For SNP discovery, we used leaf or cambium material from 95 Q. robur and Q. petraea trees originating from all Europe, Ukraine and Russia (Table 1). The sampling size was more intensive in Germany to catch within-country variation. DNA was extracted according to Dumolin et al. (1995). Double Digest Restriction site associated DNA sequencing (ddRAD) (Peterson et al. 2012) was conducted on all samples to detect SNPs in the nuclear genome (Floragenex, Portland, USA). Among the 26,074 putative SNP loci obtained by ddRADseq, only those with a minimum flanking region of 50 bp around the SNP and a maximum of two neighbour SNPs were selected for further analysis (3648 loci). Further cleaning of the data included the removal of loci with more than 10% missingness and a minor allele frequency lower than 1%. Data was grouped by species, country, and state within Germany to conduct discriminant analysis and to detect the loci with the highest contribution. This allowed a selection of SNP loci with a geographical signal. We additionally looked among samples from Germany and Russia to select loci with both high expected heterozygosity and positive Fis to avoid parapatric loci. All analyses were conducted in R 3.6.0 using, among others, the packages vcfR, poppR, adegenet and hierfstat. A final selection of 168 loci was used to design four MassARRAY ® iPLEX™ multiplexes (Assay Design Suite v2.0 [Agena Bioscience™, San Diego, USA]), which included a total of 130 loci (Supplementary Material S1).

Table 1 Quercus robur and Q. petraea samples used for double digest restriction site associated DNA sequencing (ddRAD)

We choose to test our newly developed markers on 190 Quercus robur from 19 locations in its Russian distribution range (Table 2). All samples were run on a MassARRAY® iPLEX™ platform (Agena Bioscience™, San Diego, USA) using the iPLEX™ GOLD chemistry. Genotyping was conducted with Typer Viewer v.4.0.24.71 (Agena Bioscience™, San Diego, USA). We estimated for each locus the percentage of amplification, observed heterozygosity (Ho), within population gene diversity (Hs) (Nei 1987), Fis, Fst (Weir and Cockerham 1984) and average differentiation among sampling locations (Gregorius 1987). Significance levels for Fis and Fst were tested with 10,000 randomizations (Supplementary Material S2). Analyses were conducted with GDA_NT (Degen, unpublished) and Fstat (Goudet 1995). A total of 119 markers was usable. Among those, four loci showed an amplification lower than 80% and 24 loci were not polymorphic in the screened Russian samples. Additionally, nine loci significantly deviated from HWE in the tested samples. Differentiation was low (Fst = 0.03) but significant (Goudet et al. 1996).

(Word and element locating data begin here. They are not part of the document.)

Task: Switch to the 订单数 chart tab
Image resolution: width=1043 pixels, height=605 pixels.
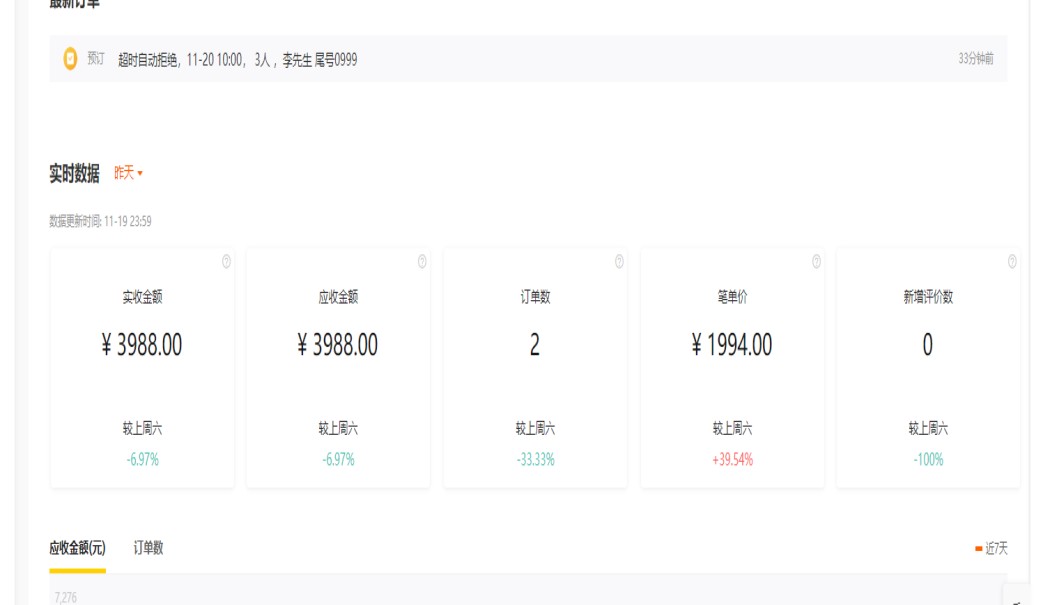Action: click(x=148, y=548)
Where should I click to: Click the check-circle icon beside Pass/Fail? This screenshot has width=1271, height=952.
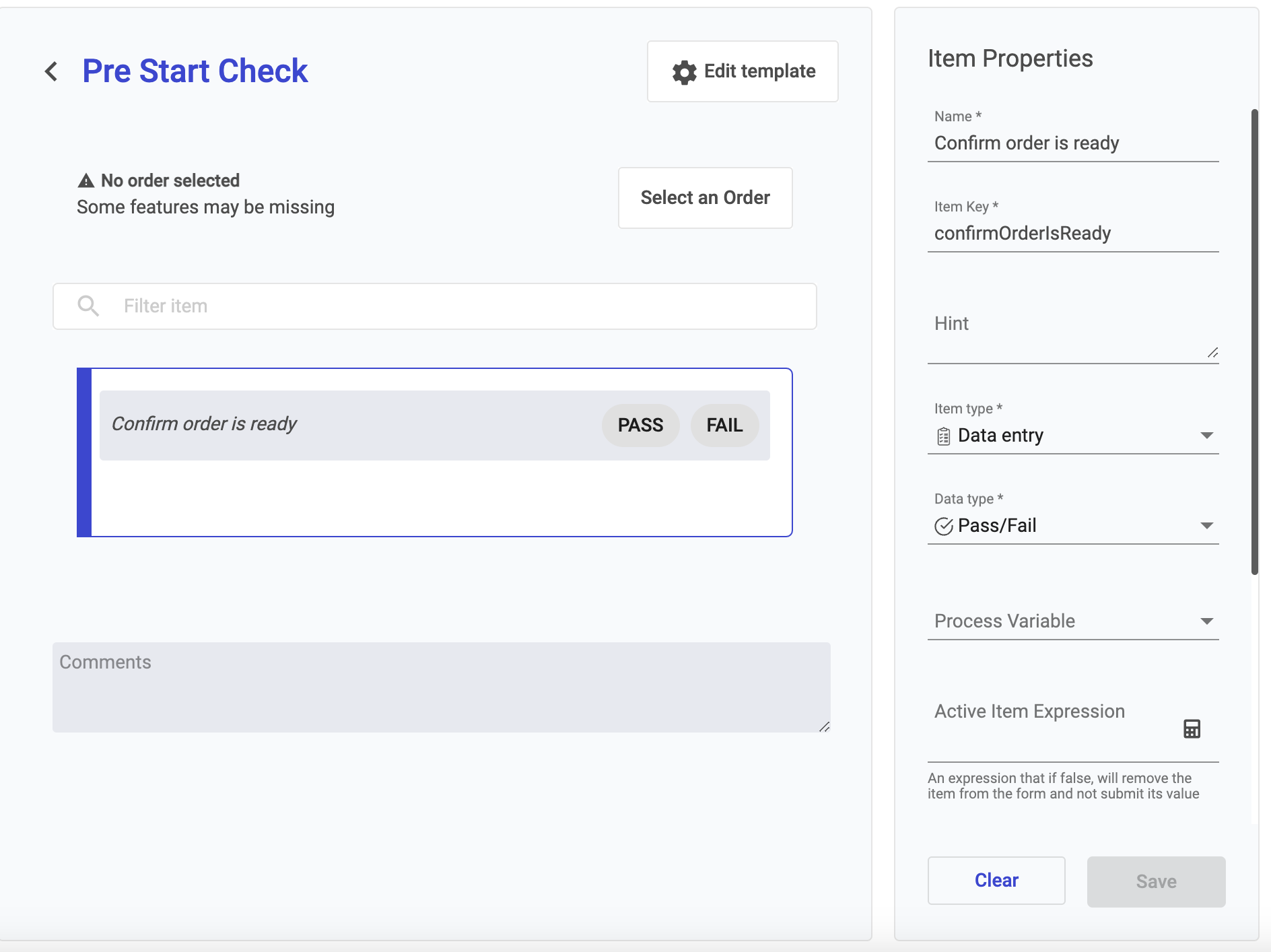(944, 526)
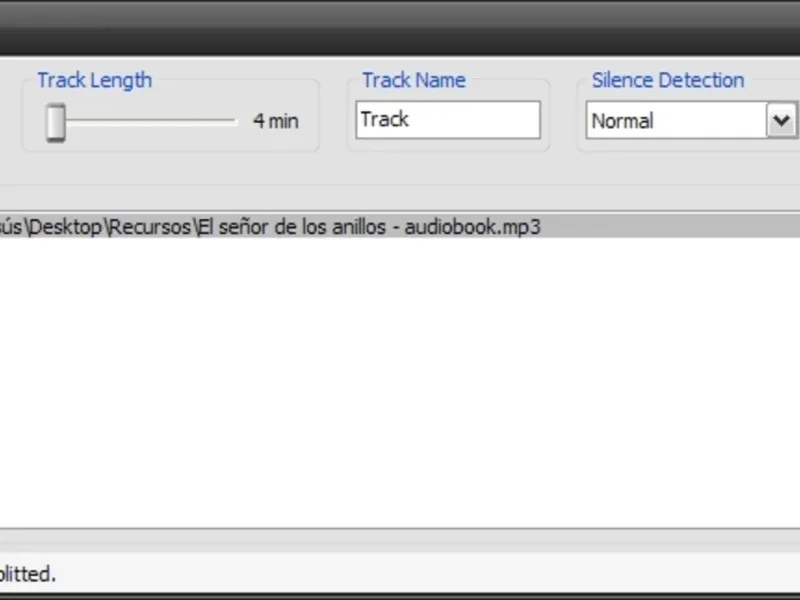Click the "4 min" track length value
The height and width of the screenshot is (600, 800).
[x=276, y=121]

Table 2 Spatial location of the 19 Russian populations included in the screening of 130 SNP loci

We successfully developed new SNP markers for Q. robur and Q. petraea, which will be useful for population genetic studies at the European level. Additional screening will be needed on samples from other regions, to address whether a single set of SNP markers will be sufficient to cover the whole distribution range of these species and be useful to track the origin of forest reproductive material.